Mathematical kinetics model evaluation of factors effect on nitritification and nitrafication process

用数学模型模拟了1L初始氨氮浓度60mg·L-1且无其它氮源的污水完全混合批式硝化过程,并分别计算了溶解氧、温度、微生物群落对硝化过程的影响.模拟结果表明,DO浓度降低时各物质转化速度也降低,DO=0.5mg·L-1和氨氧化细菌占优势时NO2--N的转化率可高于50%,因而低浓度溶解氧有利于NO2--N积累;不同温度的氨氧化细菌和亚硝酸氧化细菌代谢速度不同,温度升高对氨氧化细菌的促进作用更大,亚硝酸盐氮浓度最大值随温度升高而增大,温度高于30℃有利于NO2--N的积累;此外硝化动力学方程对底物最大比氧化速率的灵敏度要高于亲和常数的灵敏度,但二者均低于微生物构成对模拟结果的影响,溶解氧和温度对硝化过程的影响也均不如微生物构成显著,因此要确保亚硝化过程的实现,必须保持系统中氨氧化细菌占优势.

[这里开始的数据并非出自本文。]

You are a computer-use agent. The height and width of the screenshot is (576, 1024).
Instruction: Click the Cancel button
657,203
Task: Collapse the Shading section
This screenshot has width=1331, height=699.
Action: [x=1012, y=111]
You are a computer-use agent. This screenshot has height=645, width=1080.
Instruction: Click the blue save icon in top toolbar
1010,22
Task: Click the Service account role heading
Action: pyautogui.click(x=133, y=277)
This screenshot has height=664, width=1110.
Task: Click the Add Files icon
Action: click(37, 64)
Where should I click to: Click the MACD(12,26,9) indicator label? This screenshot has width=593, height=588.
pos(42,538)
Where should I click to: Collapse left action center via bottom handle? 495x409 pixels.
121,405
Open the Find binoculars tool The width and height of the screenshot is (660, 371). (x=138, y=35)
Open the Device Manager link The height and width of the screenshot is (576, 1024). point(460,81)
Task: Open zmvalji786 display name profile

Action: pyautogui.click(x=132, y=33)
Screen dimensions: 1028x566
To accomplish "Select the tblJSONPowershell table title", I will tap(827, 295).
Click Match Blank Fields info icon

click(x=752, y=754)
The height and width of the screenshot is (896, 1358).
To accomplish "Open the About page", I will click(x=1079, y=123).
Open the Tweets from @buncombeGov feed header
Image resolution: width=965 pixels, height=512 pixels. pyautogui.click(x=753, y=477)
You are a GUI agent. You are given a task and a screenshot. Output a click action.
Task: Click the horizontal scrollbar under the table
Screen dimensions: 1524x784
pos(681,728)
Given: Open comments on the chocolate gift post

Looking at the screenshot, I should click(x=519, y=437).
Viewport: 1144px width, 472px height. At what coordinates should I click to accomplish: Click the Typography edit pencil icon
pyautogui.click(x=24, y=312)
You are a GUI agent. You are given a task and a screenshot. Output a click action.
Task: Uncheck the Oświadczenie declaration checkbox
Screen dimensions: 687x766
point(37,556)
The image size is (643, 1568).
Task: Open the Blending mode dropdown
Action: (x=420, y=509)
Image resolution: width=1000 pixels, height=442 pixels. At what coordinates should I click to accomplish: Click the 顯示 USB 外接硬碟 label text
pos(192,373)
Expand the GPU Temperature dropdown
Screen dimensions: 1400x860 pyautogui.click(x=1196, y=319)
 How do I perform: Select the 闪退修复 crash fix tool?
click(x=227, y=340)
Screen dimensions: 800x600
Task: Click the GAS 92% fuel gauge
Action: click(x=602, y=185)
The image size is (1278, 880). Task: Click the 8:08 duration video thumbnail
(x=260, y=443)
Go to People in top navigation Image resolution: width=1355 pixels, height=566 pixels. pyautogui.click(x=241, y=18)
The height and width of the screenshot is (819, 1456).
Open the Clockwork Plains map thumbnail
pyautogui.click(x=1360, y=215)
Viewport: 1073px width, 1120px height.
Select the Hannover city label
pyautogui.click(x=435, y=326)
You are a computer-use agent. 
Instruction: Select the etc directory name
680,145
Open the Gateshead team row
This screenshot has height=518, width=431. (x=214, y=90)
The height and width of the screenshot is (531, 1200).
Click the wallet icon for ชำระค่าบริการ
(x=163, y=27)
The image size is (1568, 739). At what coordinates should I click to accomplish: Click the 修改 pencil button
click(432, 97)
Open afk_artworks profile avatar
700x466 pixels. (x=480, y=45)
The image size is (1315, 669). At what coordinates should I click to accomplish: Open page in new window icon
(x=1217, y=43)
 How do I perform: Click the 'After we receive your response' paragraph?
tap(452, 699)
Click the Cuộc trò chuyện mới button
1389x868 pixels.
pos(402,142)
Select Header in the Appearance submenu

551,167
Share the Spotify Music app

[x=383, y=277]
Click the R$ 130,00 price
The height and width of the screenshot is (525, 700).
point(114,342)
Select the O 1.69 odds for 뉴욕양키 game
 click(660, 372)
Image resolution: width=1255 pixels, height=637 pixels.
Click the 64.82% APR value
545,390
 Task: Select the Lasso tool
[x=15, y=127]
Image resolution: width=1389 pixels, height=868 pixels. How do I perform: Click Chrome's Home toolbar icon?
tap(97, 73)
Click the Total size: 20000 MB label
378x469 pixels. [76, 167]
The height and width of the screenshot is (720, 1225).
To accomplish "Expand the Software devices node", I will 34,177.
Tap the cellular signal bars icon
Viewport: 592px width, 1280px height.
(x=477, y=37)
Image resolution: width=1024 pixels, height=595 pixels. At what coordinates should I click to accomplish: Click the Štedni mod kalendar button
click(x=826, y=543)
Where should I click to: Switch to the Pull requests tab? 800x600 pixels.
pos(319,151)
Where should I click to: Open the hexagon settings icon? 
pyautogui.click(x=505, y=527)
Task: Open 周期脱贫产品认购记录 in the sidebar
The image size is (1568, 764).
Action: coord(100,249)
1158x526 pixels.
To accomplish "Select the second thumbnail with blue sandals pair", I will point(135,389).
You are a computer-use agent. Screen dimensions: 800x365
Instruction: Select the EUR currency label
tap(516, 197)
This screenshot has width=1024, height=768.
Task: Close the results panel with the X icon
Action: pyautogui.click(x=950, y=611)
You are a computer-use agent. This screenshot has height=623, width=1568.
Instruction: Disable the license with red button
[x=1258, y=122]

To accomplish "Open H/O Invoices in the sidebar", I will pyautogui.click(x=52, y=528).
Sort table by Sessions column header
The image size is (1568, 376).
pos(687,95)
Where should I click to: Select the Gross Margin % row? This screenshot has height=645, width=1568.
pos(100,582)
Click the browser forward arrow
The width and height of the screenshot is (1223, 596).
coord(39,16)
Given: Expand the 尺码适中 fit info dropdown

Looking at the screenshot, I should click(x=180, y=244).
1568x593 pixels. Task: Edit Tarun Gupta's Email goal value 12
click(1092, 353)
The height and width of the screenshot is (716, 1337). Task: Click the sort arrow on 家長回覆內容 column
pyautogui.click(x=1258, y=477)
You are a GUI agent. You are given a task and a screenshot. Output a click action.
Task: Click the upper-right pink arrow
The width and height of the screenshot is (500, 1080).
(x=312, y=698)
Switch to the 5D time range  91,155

The effects of dissolved oxygen （DO） , temperature, microbial community on nitritification process were evaluated by mathematical models in a 1 liter well mixed batch nitrification system with the initial ammonia nitrogen of 60 mg·L^-1 and no any other nitrogen source. Based on the evaluation results, the transformation rates of the involved substance decrease with decrease of DO concentration. When ammonia oxidizing bacteria are dominant in the microorganism community, the conversion rate of ammonia to nitrite can excess 50% at DO = 0.5 mg·L^-1 , which implies that lower DO concentration is favorable for the nitritfication process. Temperature influences the metabolism rate of ammonia - oxidizing bacteria and nitrite - oxidizing bacteria to different degree. The maximum concentration of nitrite increases with higher temperature due to the more improvement of temperature to nitritefication than to nitratification. Temperature above 30℃ will be suitable for nitrite accumulation. The affinity constant is less sensitive impact than the maximum specific substrate oxidation rate on the nitrification kinetic model analysis, whereas evaluation results is more likely affected by the composition of microbial community than model parameters. Similarly, comparing dissolved oxygen and temperature with microbial community, the same conclusion can be drawn. This means that ammonia - oxidizing bacteria should be kept dominant to assure nitritification process.